Marco Tulio Agripa entró en el palacio, dispuesto a implorar por la libertad de su joven esposa. Esforzándose por marcar el paso firme caminó, tras el centurión de la guardia, que le conducía a los jardines privados del Emperador. Mientras atravesó la última galería, los bustos de los pasados Emperadores de Roma, parecieron mirarle ceñudos con la pupila hueca de sus ojos de piedra. Dos guardias, apostados a la entrada del jardín botánico, le franquearon el paso y Marco Tulio cerró los puños. Recogió su túnica con fuerza, para que nadie notara que las manos le temblaban.

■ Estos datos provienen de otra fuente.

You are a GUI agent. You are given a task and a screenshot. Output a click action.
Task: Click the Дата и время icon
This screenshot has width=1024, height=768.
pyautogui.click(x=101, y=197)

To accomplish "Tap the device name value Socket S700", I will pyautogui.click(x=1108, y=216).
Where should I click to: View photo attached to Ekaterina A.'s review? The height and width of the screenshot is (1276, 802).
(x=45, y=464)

A pocos metros de llegar ante la presencia del César, el aroma balsámico del aire perfumado apaciguó su ánimo sombrío.
El Emperador, se hallaba frente a un arbusto de rosas de Alejandría, y las miraba ensimismado, mientras, con las manos a la espalda sostenía unas grandes tijeras de podar. Al advertir la llegada de Agripa, le saludó levemente con un gesto de la mano sin dejar de mirar hacia el rosal:
- Me gustan las rosas de Alejandría –dijo el Emperador-  sus pétalos son fuertes. Hay otras, tan delicadas, que no puedo acariciarlas sin que se deshagan en mis manos.
-Pero creo que a ti no te interesa mi colección de rosas, a no ser que tú esposa Flavia represente para ti lo mismo que una flor amada.

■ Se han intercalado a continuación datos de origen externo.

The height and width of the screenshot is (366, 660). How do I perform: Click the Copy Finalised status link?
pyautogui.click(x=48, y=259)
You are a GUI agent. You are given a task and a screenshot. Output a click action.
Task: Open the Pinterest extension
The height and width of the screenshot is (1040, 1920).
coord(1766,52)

-Marco Tulio inclinó la cabeza cuando el emperador se giró para mirarle de frente. En su joven vida muy pocos hombres habían conseguido inspirarle temor. Este Emperador; que amaba a las flores y despreciaba a su pueblo, era uno de ellos.
 -César –dijo Marco arrodillándose ante el emperador- Os suplico que dejéis en libertad a mi esposa, el pueblo de Roma clama por su inocencia. Espera de vuestra magnanimidad ese indulto, por mi parte sólo puedo imploraros misericordia.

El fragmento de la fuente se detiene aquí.